The second narrative follows Farai, the Mathematician. A PhD student writing his thesis on hyperinflation in African economies, who comes across some extremely important papers during his research. Farai closely follows the political upheaval in Zimbabwe too, having strong ties and family still there. Coming from a wealthy background, he is an opinionated character, who interprets the world through a self-assured judgement that the reader may often question. In his early twenties, Farai is representative of ‘laddish culture’ with his male flatmates and their casual sexism. Arguably a flawed character, Tendai Huchu somehow still makes Farai a likeable one to the very end of the novel.

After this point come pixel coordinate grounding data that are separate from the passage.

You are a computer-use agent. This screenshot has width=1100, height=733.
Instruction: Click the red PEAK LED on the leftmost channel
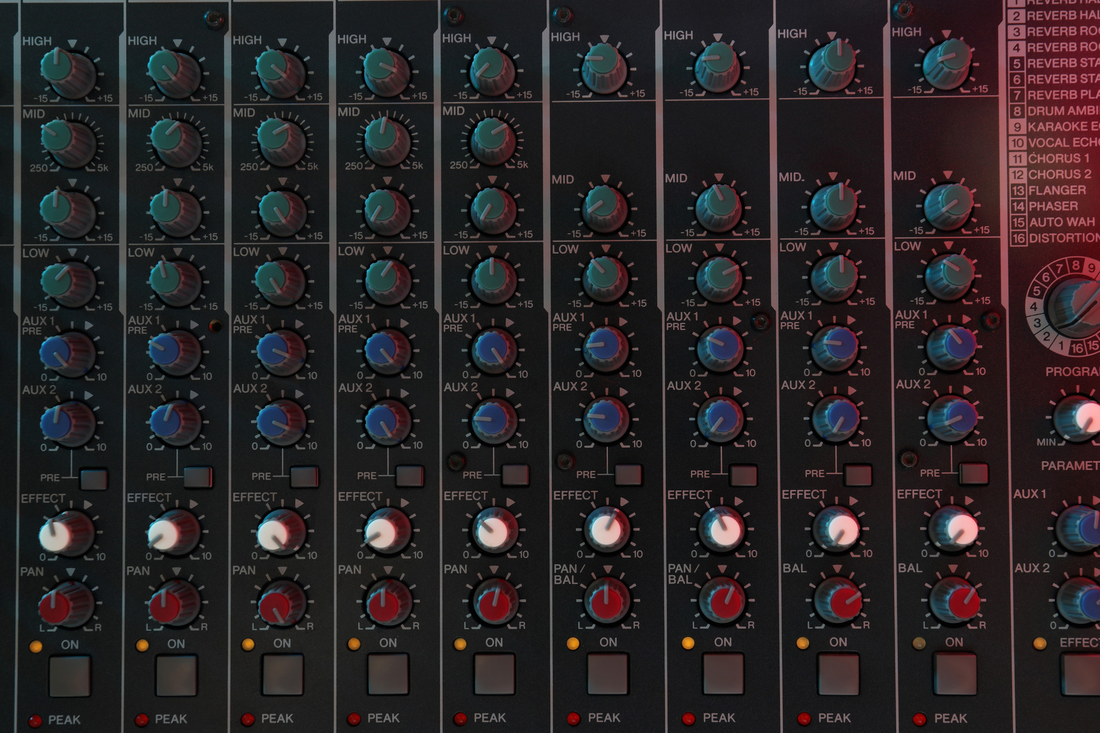point(35,720)
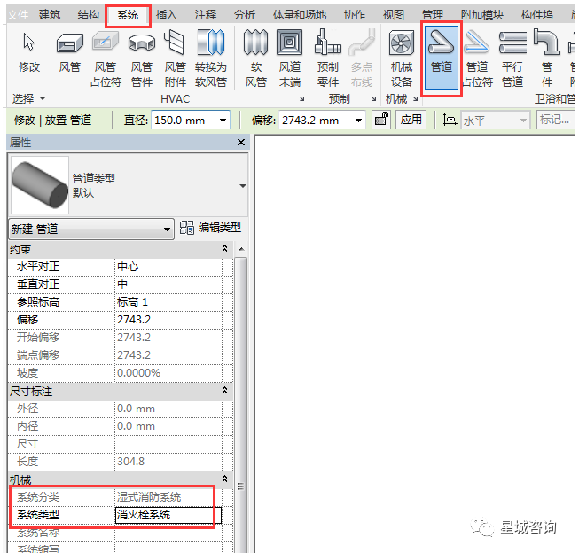Open the 偏移 offset dropdown arrow
This screenshot has height=553, width=579.
tap(358, 121)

The last but not least is the Maestro, a man immersed entirely in literature, working in a menial position at a superstore. The Maestro is intensely withdrawn, representing the ‘outsider’ who feels and sees everything deeply on another level. There is a dose of pessimism to the way he sees the world, yet many of his thoughts are reflective of our thoughts as the Maestro contemplates existential philosophy, from Sartre to Nietzsche, all the while spiralling downwards psychologically. The idea that, thinking is good, overthinking is bad, applies to the Maestro, who arguably becomes a nobody, yet representative of everybody at some point in their life. He is also the most mysterious character of the novel, as the reader reads on hoping to find out the events or family connections that may explain his isolated and dejected character, afraid of letting people in.

Connecting these three is Alfonso, a seemingly buffoon of a character and fellow Zimbabwean in diaspora Edinburgh. Despair leads the Magistrate to Alfonso, who gets him a job at a nursing home as a carer, while also introducing him to the MDC in Scotland, the political opposition to ZANU-PF. Alfonso plays a key role in interweaving these narratives and bringing the characters together, as well as being a catalyst for the events that take place. The reader may easily undermine him, only to be proven otherwise later on.

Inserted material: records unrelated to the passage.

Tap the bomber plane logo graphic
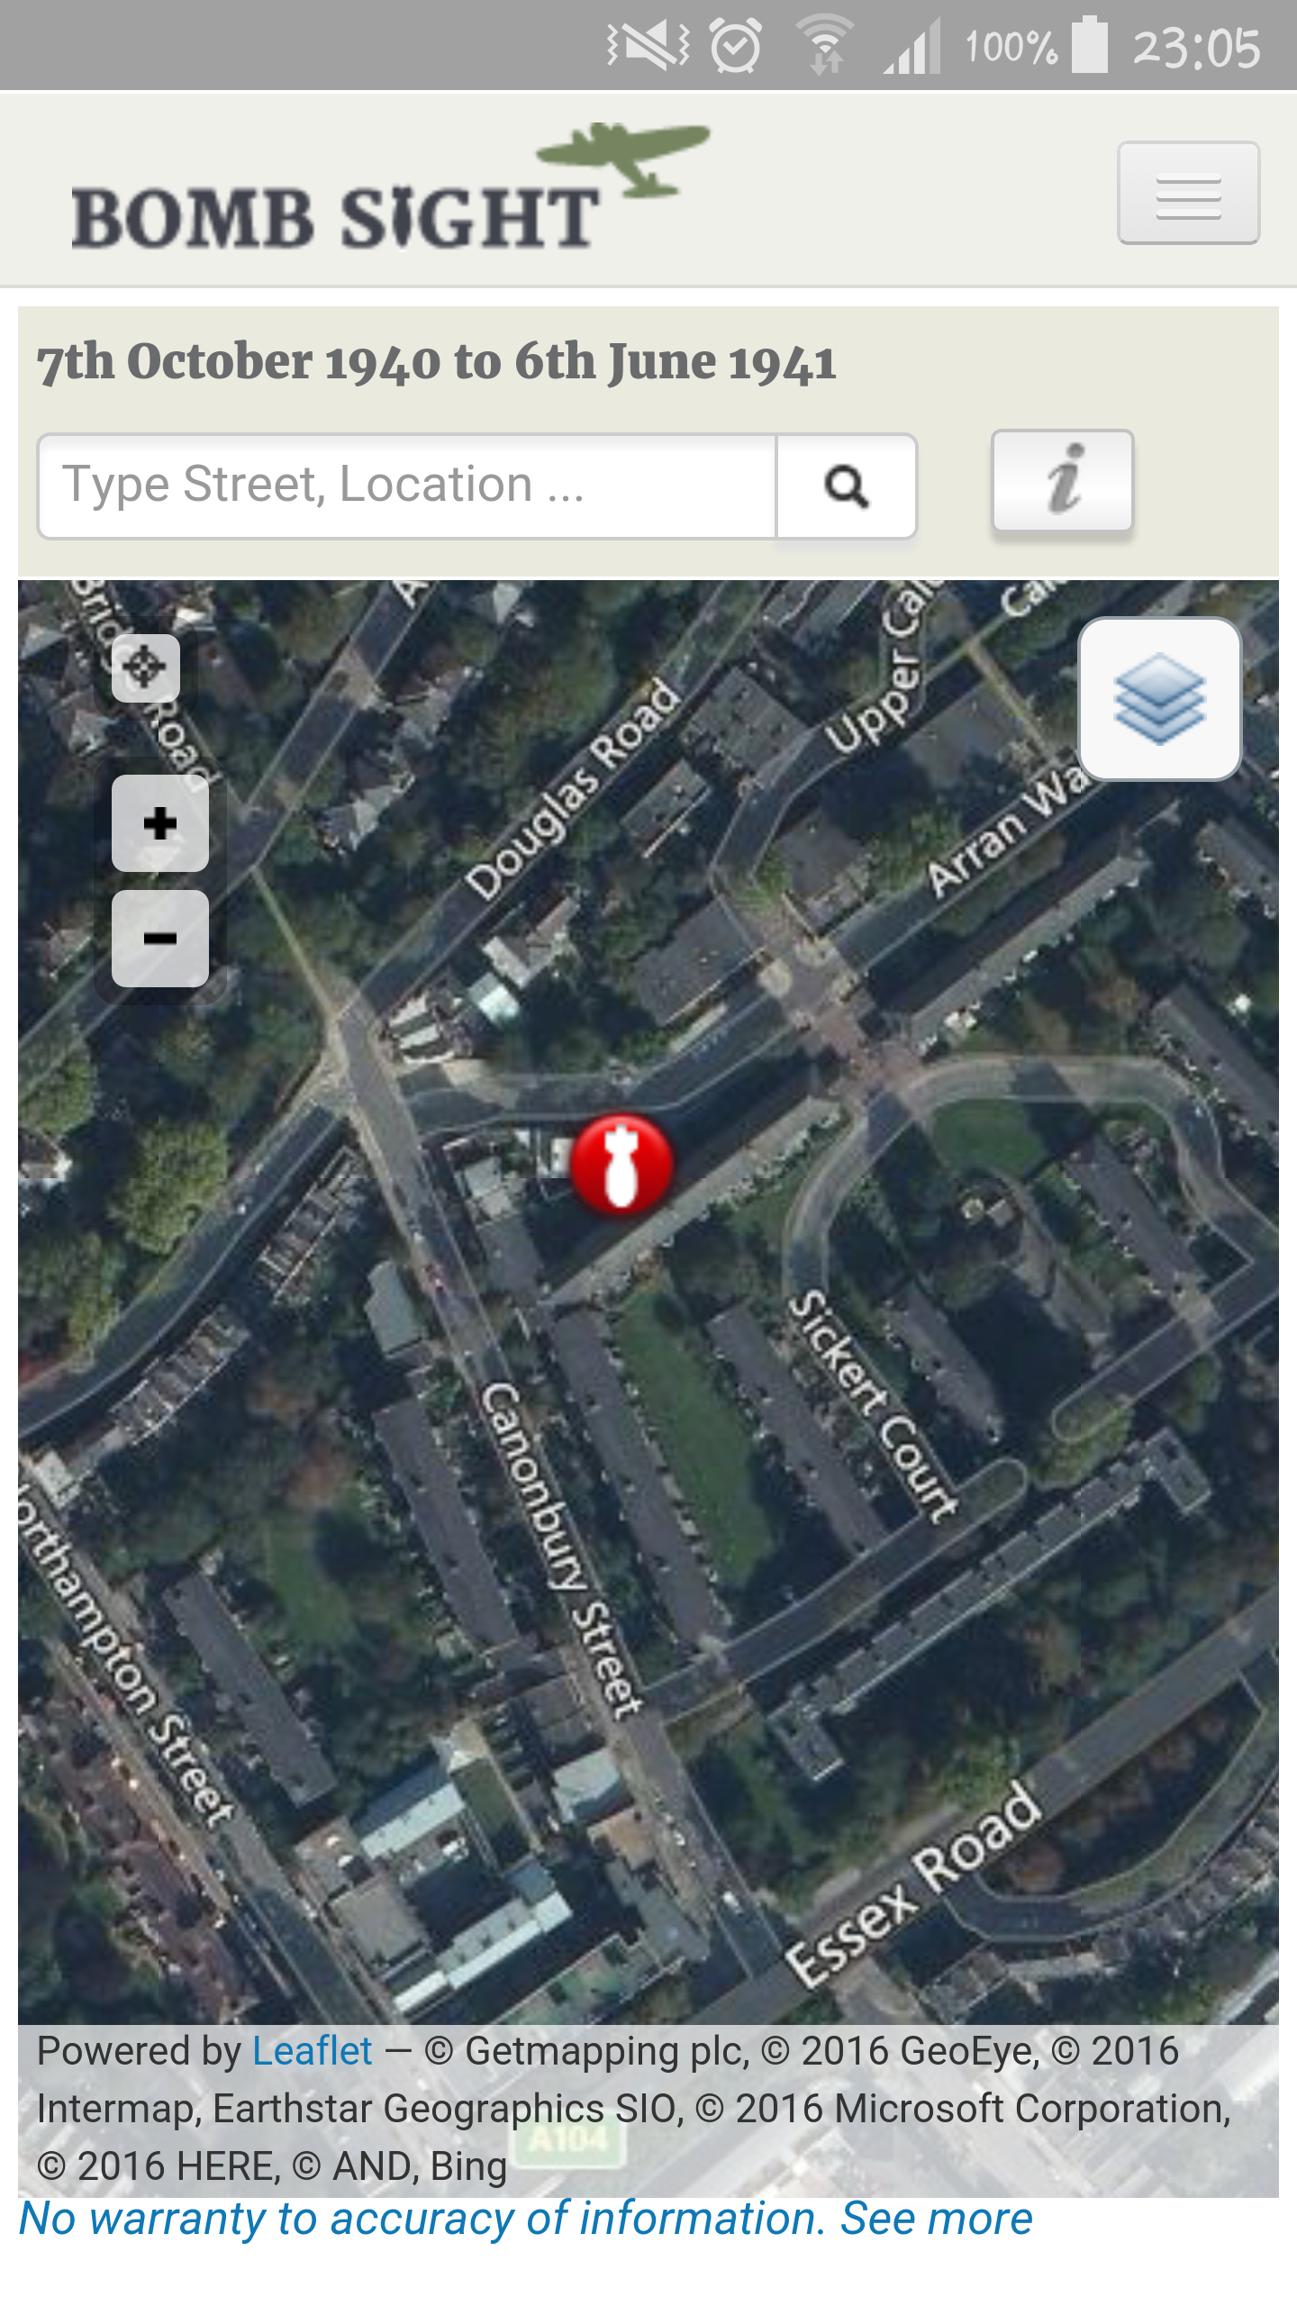 (623, 159)
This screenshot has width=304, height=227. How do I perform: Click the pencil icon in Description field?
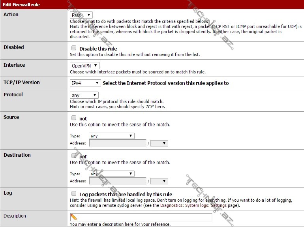(x=73, y=217)
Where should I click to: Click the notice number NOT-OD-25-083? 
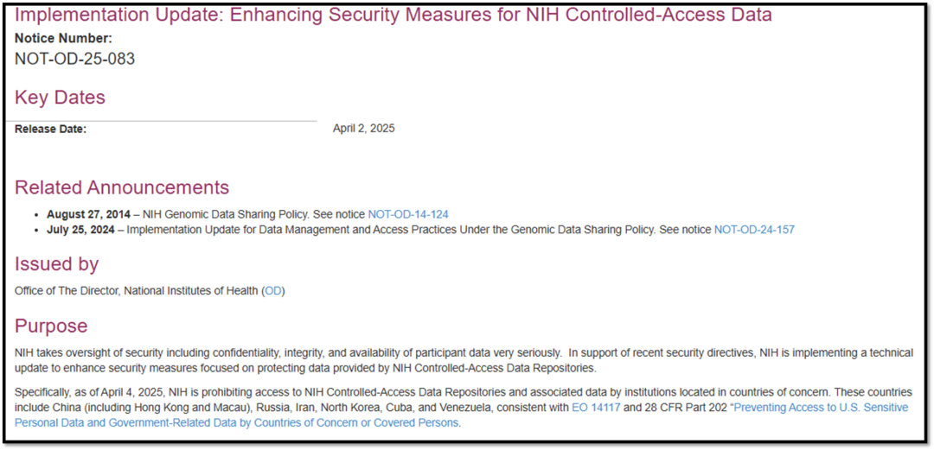[x=74, y=59]
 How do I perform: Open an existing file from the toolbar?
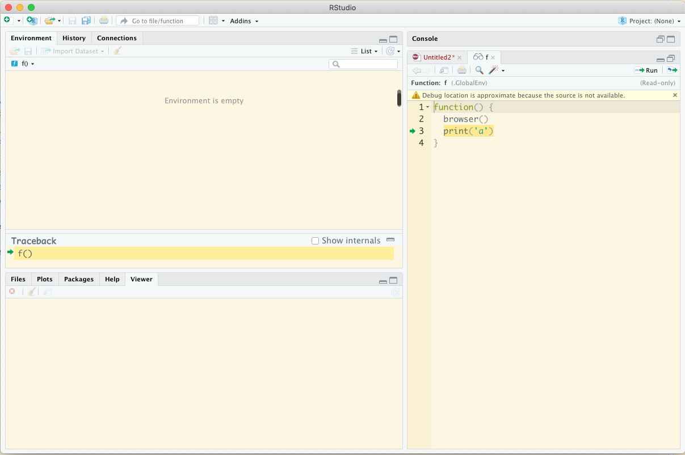pos(49,20)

Against the backdrop of Edinburgh, the idea of the city in relation to the characters is a predominant one, as illustrated by the cover. Through the Magistrate’s long walks and bus rides we encounter the city. He becomes a flâneur figure, physically mapping out the urban city around him with every stride while listening to Zimbabwean music, as though trying to adapt to the unfamiliar with the help of the familiar. Influences of psychogeographical texts are evident here.

The Maestro, The Magistrate and The Mathematician is a very self-conscious novel, and to label it as one that simply depicts the estranged immigrant experience in a foreign country would be rudimentary and limiting to what it has to offer to the reader. It is about that, yet so much more. Written in eloquent yet humorous prose, its characters experience and consider ideas that are very relatable and universal. With its theme of class and the irony of downward social mobility, as opposed to upward that the characters seek through migration, there is a clear distinction between each of their narratives. Tendai Huchu depicts the way they talk, their worldviews and their lives in a very real, authentic manner. From the Maestro’s intensely lyrical block text to Farai’s free indirect colloquial speech, their energy bounces off the pages. Tendai Huchu himself makes a humorous appearance at one point, as the annoying writer character that Farai encounters at a party, who starts talking about his writing.

Arguably, there are influences of the postmodern in the novel’s fragmentation and the themes of belonging, loss and identity and focus on the localised, individual story. As Alfonso states to the Magistrate, “when all is said and done, all anyone will ever care about is your story”. And it does just that by leaving a lasting impression on the reader. Yet the novel is a different one at the end to the one that the reader begins with. There are no ‘loose ends’ in the carefully structured plot, and the surprise ending makes the reader want to go back and reread it again in a new light.


With its knitting together of languages and political history, The Maestro, The Magistrate and The Mathematician flows well even for a reader unfamiliar with Zimbabwean culture. The surprise ending and the variations in the style of writing might throw some readers off, while for others, add to the richness of the novel. Books allow us to reach places and experience lives we otherwise would not, and this one does just that. A literary fiction that isn’t afraid to tackle issues and is bold yet playful in doing so, this one is a must read.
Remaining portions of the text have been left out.